Vous êtes ici : Accueil > EDD > Réduire le taux de plastique usagé
Publié : 29 mai

Réduire le taux de plastique usagé


Une bouteille par terre devant une poubelle.. Qui va la ramasser en premier ???

Vidéo BUZZ

















Chaque année, de très grandes quantités de plastique sont produites dans le monde. D’après une étude réalisée par l’organisation Plastics Europe, la production mondiale de matière plastique a quasiment atteint les 300 millions de tonne en 2013 au lieu de 288 en 2012. Malheureusement, trop peu de plastiques sont recyclés et de nombreux morceaux se retrouvent dans les océans.
En 2009, la France a produit 1,65 millions de tonnes de déchets plastiques. Elle en a recyclé 18% et transformé environ 37% en valorisation énergétique. Les 45% restants sont partis en décharge (entre 6 et 8 milliards de bouteilles en plastiques sont achetées en France chaque année).
Comparé à ses voisins d’Europe du Nord*, qui valorisent plus de 80% de leurs déchets d’emballages plastiques, la France doit encore progresser. La part des matières de récupération dans la production de plastiques en France n’est que de 20% contre 44% pour le verre ou 60% pour les papiers cartons.

Pourtant le recyclage de nos déchets plastiques offre des avantages.
-  Recycler permet une grande économie de matière première. Si nous utilisons la matière déjà existante, nous préserverons les ressources à long terme. Par exemple 1 Kg de film, sac ou sachet plastique recyclé économise 0,8 Kg de pétrole brut : 1 tonne de plastique recyclé permet la conservation de 1 à 1,2 tonne de pétrole.
-  Recycler permettra d’économiser beaucoup d’énergie et de réduire la pollution. Avec le recyclage l’homme n’aura pas besoin de créer beaucoup d’objets. Il pourra réutiliser les objets existants, et générera peu de pollution. Dans l’Union Européenne, si 50% des plastiques étaient réutilisés, une économie de 5 millions de kilowattheures (kWh) et de 2 millions de tonne d’émission de CO2 serait possible. Cette énergie équivaut à 1,6 millions d’aller- retour Paris New York en avion.

Le recyclage permet également de protéger la couche d’ozone et de favoriser l’effet de serre tellement nécessaire à la vie de la terre. Ainsi nous maintiendrons la chaleur des gaz qui nous protègent et nous éviterons le changement climatique.

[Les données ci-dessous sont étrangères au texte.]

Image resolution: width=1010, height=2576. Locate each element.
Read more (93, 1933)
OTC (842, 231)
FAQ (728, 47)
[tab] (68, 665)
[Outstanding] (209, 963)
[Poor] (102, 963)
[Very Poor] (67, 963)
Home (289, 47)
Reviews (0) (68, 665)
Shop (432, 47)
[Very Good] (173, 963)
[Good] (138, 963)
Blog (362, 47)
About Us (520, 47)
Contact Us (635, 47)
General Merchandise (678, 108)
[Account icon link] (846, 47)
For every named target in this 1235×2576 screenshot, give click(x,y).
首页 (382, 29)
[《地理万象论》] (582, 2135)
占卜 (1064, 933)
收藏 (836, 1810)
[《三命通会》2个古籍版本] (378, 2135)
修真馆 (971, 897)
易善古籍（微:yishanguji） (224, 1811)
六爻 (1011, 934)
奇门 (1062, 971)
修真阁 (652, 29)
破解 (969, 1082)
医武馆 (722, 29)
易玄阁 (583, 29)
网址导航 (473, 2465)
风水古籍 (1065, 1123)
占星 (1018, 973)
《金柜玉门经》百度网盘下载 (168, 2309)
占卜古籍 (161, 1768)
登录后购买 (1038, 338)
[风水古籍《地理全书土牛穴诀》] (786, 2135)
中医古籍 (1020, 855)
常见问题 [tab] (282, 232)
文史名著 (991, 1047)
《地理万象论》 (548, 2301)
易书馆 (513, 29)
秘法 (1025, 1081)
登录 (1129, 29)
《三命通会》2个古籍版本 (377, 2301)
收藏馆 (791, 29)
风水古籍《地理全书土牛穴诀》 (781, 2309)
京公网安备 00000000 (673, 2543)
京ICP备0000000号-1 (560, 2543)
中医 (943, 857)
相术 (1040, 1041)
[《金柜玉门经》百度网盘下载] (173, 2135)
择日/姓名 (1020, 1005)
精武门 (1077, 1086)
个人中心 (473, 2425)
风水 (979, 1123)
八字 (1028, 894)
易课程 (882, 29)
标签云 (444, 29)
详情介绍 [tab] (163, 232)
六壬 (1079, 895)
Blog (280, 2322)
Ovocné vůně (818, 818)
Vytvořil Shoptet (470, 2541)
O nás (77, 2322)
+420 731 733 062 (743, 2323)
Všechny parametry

Après utilisation, pensez à recycler vos bouteilles en plastiques ! Pour cela, il suffit de les déposer dans le dispositif prévu par votre commune (bac jaune, bleu, sac, etc.) qui accueille les emballages ou directement dans un Point d’Apport Volontaire (PAV).




NB : L’Autriche, l’Allemagne et la Belgique sont les pays européens qui ont recyclé la plus grande proportion de leurs déchets municipaux en 2010. Bien que dans certains pays, le taux de recyclage ait augmenté à un rythme élevé, l’Europe continue de gâcher des volumes importants de ressources précieuses en les envoyant en décharge et de nombreux pays risquent de ne pas atteindre les objectifs de recyclage auxquels la législation les contraint.
Globalement, 35 % des déchets municipaux ont été recyclés en Europe en 2010, ce qui représente une amélioration significative par rapport au taux de recyclage de 23 % enregistré en 2001. Mais de nombreux pays auront beaucoup mal à atteindre l’objectif de l’UE de recycler 50 % des déchets ménagers et similaires d’ici 2020.
L’information émane d’un nouveau rapport de l’Agence européenne pour l’environnement (AEE) consacré à la gestion des déchets municipaux solides, constitués en grande partie des déchets ménagers, dans les 27 États membres de l’UE, en Croatie, en Islande, en Norvège, en Suisse et en Turquie.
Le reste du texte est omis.